(Beginning of Data excerpts)

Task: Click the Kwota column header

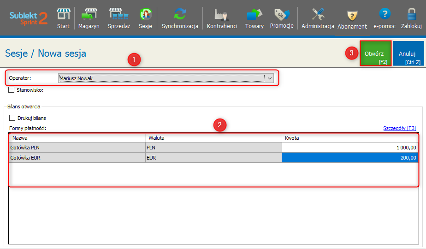Action: [x=350, y=138]
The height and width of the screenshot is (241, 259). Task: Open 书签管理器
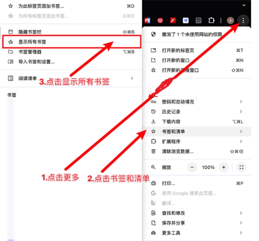pyautogui.click(x=30, y=52)
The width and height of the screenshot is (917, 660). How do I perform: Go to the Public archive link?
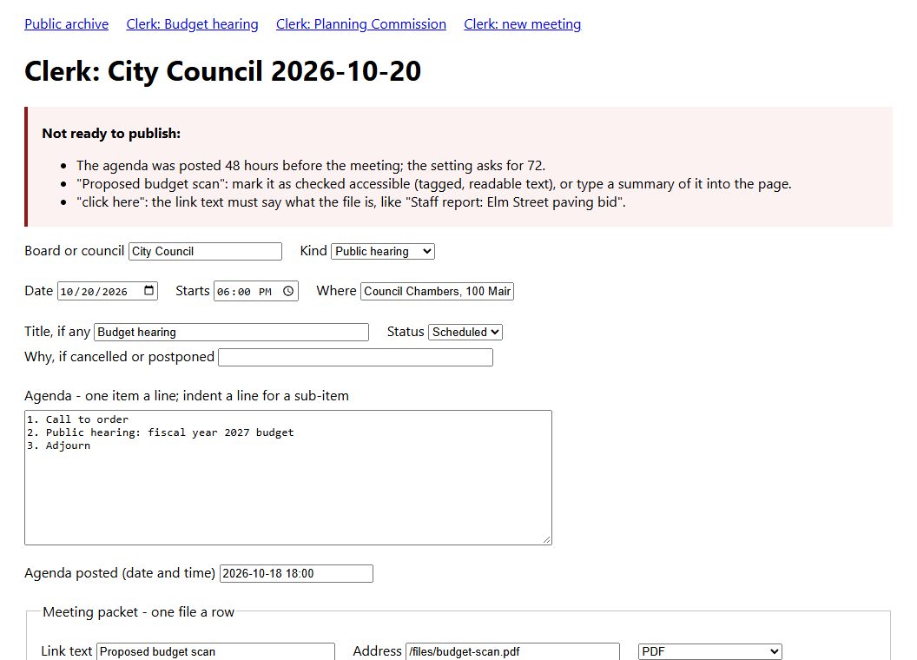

(End of Data excerpts)

### Task to carry out
Reproduce every record word for word. The copy must contain no pictures.

### Task output
Task: Click the Kwota column header

Action: [x=350, y=138]
The height and width of the screenshot is (241, 259). Task: Open 书签管理器
pyautogui.click(x=30, y=52)
The width and height of the screenshot is (917, 660). How do I perform: Go to the Public archive link?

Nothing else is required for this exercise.